The Complaint does not state a statutory basis for any cause of action, including Government Code sections 835. This omission alone justifies sustaining Defendant’s demurrer with leave to amend.  Additionally, the claim is not stated with particularity. A public entity is liable for injury caused by a dangerous condition of its property if: 1) the property was in a dangerous condition at the time of the injury;¿2) the dangerous condition caused the injury;¿3) the dangerous condition created a reasonably foreseeable risk of the kind of injury which was incurred; and 4) either a negligent or wrongful act or omission of an employee of the public entity within the scope of his employment created the condition, or the entity had actual or constructive notice of the condition in time to have taken measures to protect against it.  (Gov. Code § 835; see Moncur v. City of Los Angeles, Dept. of Airports (1977) 68 Cal.App.3d 118.) A “dangerous condition” means “a condition of property that creates a substantial (as distinguished from a minor, trivial or insignificant) risk of injury when such property or adjacent property is used with due care in a manner in which it is reasonably foreseeable that it will be used.” (Gov. Code § 830(a).) 

 

Here, the FAC does not plead whether the dangerous condition created a reasonably foreseeable risk of tripping, or the specific act(s) or omission(s) of a LACDA employee within the scope of employment which created the condition. (See FAC ¶¶ Prem.L-4.)  Additionally, the Court concurs that section 835 is the only viable cause of action alleged. Government. Code section 835 “sets out the exclusive conditions under which a public entity is liable for injuries caused by a dangerous condition of public property.” (Metcalf v.
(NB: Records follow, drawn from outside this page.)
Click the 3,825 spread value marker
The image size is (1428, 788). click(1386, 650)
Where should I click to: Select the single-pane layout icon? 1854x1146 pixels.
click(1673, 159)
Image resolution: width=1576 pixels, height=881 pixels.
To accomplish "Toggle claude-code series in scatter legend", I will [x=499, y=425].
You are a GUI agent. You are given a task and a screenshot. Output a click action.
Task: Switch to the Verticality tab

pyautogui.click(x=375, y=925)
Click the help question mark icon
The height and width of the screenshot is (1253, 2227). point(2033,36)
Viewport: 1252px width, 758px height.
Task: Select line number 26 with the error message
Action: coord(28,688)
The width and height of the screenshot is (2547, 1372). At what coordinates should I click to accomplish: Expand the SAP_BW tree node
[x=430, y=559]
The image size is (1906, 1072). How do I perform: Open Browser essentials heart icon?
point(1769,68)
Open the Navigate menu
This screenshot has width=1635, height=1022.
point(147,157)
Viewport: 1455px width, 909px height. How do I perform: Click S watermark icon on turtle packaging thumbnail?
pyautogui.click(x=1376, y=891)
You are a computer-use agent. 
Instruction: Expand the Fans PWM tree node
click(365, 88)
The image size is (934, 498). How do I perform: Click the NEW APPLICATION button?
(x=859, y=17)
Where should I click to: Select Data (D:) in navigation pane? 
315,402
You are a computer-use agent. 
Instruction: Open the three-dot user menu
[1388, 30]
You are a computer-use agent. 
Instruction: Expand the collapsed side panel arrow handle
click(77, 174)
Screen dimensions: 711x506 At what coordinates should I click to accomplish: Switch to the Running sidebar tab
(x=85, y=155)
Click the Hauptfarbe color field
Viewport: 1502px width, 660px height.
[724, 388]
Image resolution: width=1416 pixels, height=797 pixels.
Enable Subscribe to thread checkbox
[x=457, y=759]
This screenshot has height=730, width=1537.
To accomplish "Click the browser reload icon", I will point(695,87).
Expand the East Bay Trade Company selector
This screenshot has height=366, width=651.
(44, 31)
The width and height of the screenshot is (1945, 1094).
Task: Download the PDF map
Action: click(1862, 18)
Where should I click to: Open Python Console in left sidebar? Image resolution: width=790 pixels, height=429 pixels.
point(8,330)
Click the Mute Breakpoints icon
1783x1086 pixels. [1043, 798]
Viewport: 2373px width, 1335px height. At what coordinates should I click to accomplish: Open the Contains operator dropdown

County of San Joaquin (2008) 42 Cal.4th 1121, 1129 [noting the intent of the Act was not to expand the rights of plaintiffs in suits against governmental entities, but to confine potential governmental liability to rigidly delineated circumstances].)

 

Accordingly, Defendant’s demurrer to count three, which is the Dangerous Condition of Public Property cause of action, is SUSTAINED with leave to amend. The demurrer is SUSTAINED without leave to amend as to count one for General Negligence.

 

Plaintiff has ten days to file an amended complaint.